Records of interface elements ->
--- --- ---
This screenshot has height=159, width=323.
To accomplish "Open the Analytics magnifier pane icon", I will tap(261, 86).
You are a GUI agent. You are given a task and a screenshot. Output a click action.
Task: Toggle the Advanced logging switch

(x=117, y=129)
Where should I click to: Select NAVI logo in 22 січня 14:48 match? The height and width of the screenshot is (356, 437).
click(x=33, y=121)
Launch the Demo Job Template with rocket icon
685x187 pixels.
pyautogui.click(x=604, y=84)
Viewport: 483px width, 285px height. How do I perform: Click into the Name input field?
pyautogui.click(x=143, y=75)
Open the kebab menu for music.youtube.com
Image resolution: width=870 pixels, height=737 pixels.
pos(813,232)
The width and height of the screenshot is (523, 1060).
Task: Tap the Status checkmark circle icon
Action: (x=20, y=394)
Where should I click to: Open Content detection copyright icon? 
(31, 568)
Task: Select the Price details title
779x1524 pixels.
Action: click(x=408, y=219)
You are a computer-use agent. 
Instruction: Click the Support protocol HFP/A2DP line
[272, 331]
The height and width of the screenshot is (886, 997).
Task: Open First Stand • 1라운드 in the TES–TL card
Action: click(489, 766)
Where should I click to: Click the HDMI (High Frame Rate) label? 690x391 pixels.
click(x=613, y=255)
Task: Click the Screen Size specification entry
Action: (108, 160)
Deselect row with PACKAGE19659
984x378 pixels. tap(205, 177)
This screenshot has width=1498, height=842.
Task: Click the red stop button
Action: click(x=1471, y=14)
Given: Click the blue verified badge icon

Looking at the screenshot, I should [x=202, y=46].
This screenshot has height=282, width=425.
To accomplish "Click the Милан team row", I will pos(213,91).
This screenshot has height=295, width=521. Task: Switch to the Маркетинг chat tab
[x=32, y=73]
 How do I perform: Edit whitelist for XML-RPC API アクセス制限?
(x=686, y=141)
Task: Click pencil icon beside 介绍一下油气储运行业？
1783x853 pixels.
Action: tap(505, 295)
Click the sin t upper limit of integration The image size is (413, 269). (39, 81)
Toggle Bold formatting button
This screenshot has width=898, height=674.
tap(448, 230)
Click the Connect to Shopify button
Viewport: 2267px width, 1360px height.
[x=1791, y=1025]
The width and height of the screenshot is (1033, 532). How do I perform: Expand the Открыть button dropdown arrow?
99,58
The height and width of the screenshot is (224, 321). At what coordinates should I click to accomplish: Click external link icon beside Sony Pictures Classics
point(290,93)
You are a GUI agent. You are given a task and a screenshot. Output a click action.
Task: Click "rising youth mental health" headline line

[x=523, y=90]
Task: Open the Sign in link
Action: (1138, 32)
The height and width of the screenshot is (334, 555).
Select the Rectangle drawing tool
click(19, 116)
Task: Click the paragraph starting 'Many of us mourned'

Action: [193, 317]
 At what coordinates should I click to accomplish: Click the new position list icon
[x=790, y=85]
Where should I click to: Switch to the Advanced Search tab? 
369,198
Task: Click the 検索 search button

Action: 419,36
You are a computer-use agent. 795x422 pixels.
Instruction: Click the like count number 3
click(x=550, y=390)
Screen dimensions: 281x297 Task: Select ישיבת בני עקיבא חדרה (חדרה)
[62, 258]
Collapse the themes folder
--- --- ---
Output the lines from the beginning of the records through the line containing "Action: click(489, 766)" as a JSON list of strings, one string per line, with blank lines left out.

[
  "This screenshot has height=159, width=323.",
  "To accomplish \"Open the Analytics magnifier pane icon\", I will tap(261, 86).",
  "You are a GUI agent. You are given a task and a screenshot. Output a click action.",
  "Task: Toggle the Advanced logging switch",
  "(x=117, y=129)",
  "Where should I click to: Select NAVI logo in 22 січня 14:48 match? The height and width of the screenshot is (356, 437).",
  "click(x=33, y=121)",
  "Launch the Demo Job Template with rocket icon",
  "685x187 pixels.",
  "pyautogui.click(x=604, y=84)",
  "Viewport: 483px width, 285px height. How do I perform: Click into the Name input field?",
  "pyautogui.click(x=143, y=75)",
  "Open the kebab menu for music.youtube.com",
  "Image resolution: width=870 pixels, height=737 pixels.",
  "pos(813,232)",
  "The width and height of the screenshot is (523, 1060).",
  "Task: Tap the Status checkmark circle icon",
  "Action: (x=20, y=394)",
  "Where should I click to: Open Content detection copyright icon? ",
  "(31, 568)",
  "Task: Select the Price details title",
  "779x1524 pixels.",
  "Action: click(x=408, y=219)",
  "You are a computer-use agent. ",
  "Instruction: Click the Support protocol HFP/A2DP line",
  "[272, 331]",
  "The height and width of the screenshot is (886, 997).",
  "Task: Open First Stand • 1라운드 in the TES–TL card",
  "Action: click(489, 766)"
]